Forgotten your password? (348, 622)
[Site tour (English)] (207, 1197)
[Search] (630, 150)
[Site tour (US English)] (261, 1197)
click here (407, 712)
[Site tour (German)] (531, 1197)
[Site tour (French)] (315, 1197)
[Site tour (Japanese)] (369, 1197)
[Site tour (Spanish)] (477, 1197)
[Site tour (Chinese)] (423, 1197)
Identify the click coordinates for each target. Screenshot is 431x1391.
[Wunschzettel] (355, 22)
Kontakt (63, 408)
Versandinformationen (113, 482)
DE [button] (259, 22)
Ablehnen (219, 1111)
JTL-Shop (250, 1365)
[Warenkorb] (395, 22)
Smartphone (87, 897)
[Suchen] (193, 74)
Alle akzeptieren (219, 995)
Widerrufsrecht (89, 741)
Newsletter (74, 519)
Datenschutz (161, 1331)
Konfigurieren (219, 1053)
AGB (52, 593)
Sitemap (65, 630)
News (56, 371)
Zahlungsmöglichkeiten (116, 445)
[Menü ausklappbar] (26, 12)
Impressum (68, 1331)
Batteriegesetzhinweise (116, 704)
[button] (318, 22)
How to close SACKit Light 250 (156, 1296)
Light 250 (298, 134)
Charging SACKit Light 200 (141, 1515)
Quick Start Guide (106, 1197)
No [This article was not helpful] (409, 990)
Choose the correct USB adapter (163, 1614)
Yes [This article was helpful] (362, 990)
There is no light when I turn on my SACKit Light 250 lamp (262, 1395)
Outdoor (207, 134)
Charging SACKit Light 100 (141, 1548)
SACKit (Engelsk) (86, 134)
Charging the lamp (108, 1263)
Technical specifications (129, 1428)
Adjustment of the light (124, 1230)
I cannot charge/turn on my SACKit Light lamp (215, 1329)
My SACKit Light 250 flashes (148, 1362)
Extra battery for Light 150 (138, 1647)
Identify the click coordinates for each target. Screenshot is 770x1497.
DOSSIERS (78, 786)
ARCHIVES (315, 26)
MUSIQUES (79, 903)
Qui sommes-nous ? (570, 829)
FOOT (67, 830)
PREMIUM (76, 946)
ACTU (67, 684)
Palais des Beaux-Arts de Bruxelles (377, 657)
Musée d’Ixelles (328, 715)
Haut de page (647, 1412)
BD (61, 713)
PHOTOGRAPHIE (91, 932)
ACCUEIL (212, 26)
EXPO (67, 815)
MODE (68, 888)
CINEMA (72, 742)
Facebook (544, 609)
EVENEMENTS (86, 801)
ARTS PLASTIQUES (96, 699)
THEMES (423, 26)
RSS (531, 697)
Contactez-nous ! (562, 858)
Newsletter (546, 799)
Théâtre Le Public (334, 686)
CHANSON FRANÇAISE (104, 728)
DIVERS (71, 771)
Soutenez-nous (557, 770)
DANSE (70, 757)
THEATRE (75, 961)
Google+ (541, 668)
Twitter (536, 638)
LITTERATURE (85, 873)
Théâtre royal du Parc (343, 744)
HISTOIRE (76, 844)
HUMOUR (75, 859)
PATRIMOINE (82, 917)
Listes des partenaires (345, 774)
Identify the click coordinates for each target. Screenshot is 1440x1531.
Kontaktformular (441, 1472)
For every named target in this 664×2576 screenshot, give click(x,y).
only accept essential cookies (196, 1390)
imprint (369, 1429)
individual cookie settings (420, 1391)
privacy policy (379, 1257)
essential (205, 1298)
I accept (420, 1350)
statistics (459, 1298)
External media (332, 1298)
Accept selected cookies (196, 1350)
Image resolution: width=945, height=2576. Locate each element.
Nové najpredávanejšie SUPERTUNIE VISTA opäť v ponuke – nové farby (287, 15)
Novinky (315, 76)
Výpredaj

-------

**THE PROBLEM:** Rewrite the material above from its first line through the line containing "JTL-Shop (250, 1365)", both ends included and every line kept, with 108 added to each number in the coordinate answers.

**OUTPUT FOR THIS EXERCISE:**
Forgotten your password? (456, 730)
[Site tour (English)] (315, 1305)
[Search] (738, 258)
[Site tour (US English)] (369, 1305)
click here (515, 820)
[Site tour (German)] (639, 1305)
[Site tour (French)] (423, 1305)
[Site tour (Japanese)] (477, 1305)
[Site tour (Spanish)] (585, 1305)
[Site tour (Chinese)] (531, 1305)
Identify the click coordinates for each target. Screenshot is 431x1391.
[Wunschzettel] (463, 130)
Kontakt (171, 516)
Versandinformationen (221, 590)
DE [button] (367, 130)
Ablehnen (327, 1219)
JTL-Shop (358, 1473)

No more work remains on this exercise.